You say you have a CR10 card? Does it look like the attached. If not could you post a photo of the do***ent you have please.

Roger 
I have airbrushed the front page for obvious reasons


----------



## KenLin39 (Apr 30, 2005)

vicbitter57 said:


> Hi Roger, (Happy New Year)
> Thanks for the advice, I got hold of the CR10 card through Digital Express, it only listed 2 ships but confirmed he signed on for 2 trips in Newfoundland. Would there be another card with the ships written on it. The issue I have is he was on Tewkesbury, then there is a gap. I tried Tewkesburys Log book but only got part pages?. I'm thinking if I got hold of Newfoundlands Log book I may be able to look up his previous ship on that, and also the actual crew list. Is there a particular page number/s I need to request for this?, The log/agreement books confuse me!! as they appear to be different for different ships. Best wishes Martin


Hi VB. I've read the accounts of the sinkings in the site you left but at the bottom it says "To be continued" , has it.

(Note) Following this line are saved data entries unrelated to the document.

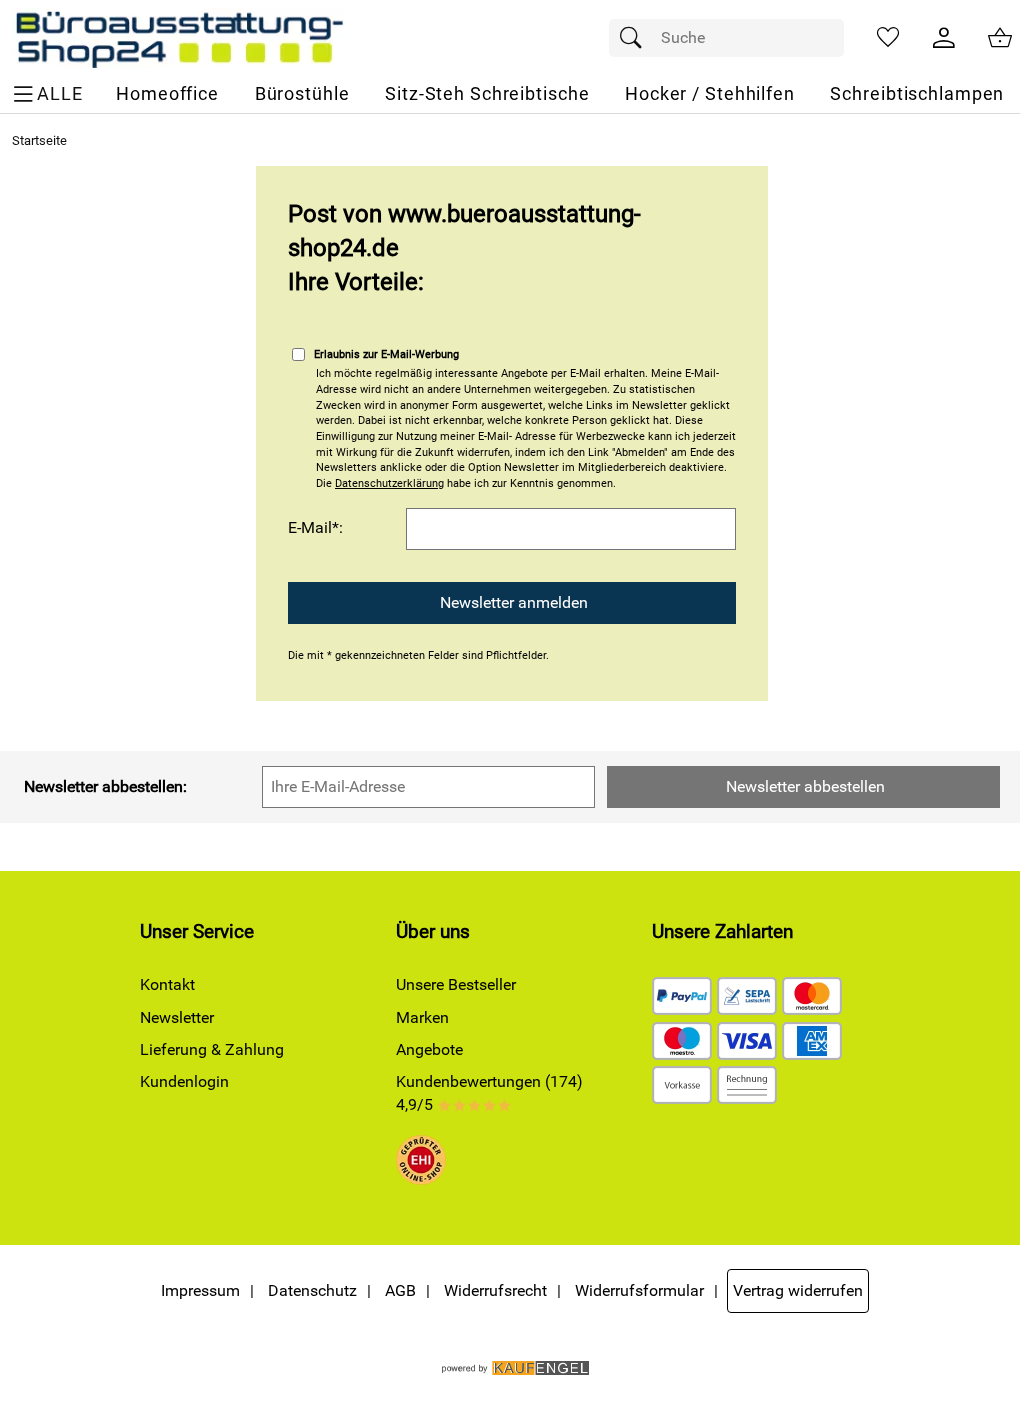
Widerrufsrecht (495, 1290)
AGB (400, 1290)
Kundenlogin (184, 1081)
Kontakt (167, 984)
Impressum (200, 1290)
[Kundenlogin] (944, 38)
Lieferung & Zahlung (212, 1049)
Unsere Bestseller (456, 984)
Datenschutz (312, 1290)
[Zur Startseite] (178, 38)
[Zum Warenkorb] (1000, 38)
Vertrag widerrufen (798, 1290)
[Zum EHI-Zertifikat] (421, 1163)
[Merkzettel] (888, 38)
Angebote (429, 1049)
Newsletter (177, 1017)
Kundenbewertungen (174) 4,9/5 (489, 1092)
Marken (422, 1017)
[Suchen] (636, 38)
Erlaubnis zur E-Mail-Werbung (386, 354)
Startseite (39, 140)
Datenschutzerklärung (389, 483)
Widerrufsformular (639, 1290)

Thanks . Ken.


----------



## vicbitter57 (Sep 21, 2007)

Hi Roger, 
Yes its the same as that, I'll try to attach the images.
Ken, I've been unable to find any more from the BBC site, but if you do a search you may find some more info on her. Regards Martin


----------



## Roger Griffiths (Feb 10, 2006)

Hello Martin,
Just a quick one. Do you know *when* he joined the Merchant Navy.

Roger


----------



## vicbitter57 (Sep 21, 2007)

Hi Roger, I'm not sure, but I have an Argentinian Immigration book (Tewkesbury) stamped 18/12/1939, in the information section it says "Length of Service" 2.5 years. In the Tewkesbury Log it has Phillip M. as his last ship. Regards Martin


----------



## vicbitter57 (Sep 21, 2007)

Hi Roger, Forgot to say thanks for the avatar!, regards VB


----------



## Roger Griffiths (Feb 10, 2006)

Hello Martin,
OK. He may have a MN record prior to 1940/1941 this would be his CR1 and CR2 from the fourth register of Merchant Seamen. (see the original link I sent you for an example) These cards should have been attached to his Seaman's Pouch. Since we cannot find a Pouch there may be a chance that the originals of these cards exist.
Before you set off on the logbooks trail, which as you have already found out can be complicated, I suggest you get in touch with

Southampton City Archive 
Southampton City Council 
South Block Basement 
Civic Centre 
Southampton 
SO14 7LY 
Telephone +44(0) 23 8083 2251 
Email: [email protected]

As far as I know they reply within 5 working days and charge £10 for a search. 
If you get no joy post back.

regards
Roger


----------



## vicbitter57 (Sep 21, 2007)

Hi Roger,
I contacted them last year and they could find no record unfortunately, so I'm not sue where to go from here now, I thought of hiring a researcher to look in the archives for clues. regards Martin


----------



## Roger Griffiths (Feb 10, 2006)

Hello Martin,
I was at TNA today but I did not have time to look at the Logbook and Crew Agreement for TEWKSBURY.
You said in your original post that you have a logbook for the period 18th December 1939 till 12th April 1940.
Is you dad and/or his previous ship mentioned there?
I take it you do not have a copy of the Crew Agreement, a seperate do***ent as opposed the crew list (which is in most cases part of the logbook) for the same period.

regards
Roger


----------



## vicbitter57 (Sep 21, 2007)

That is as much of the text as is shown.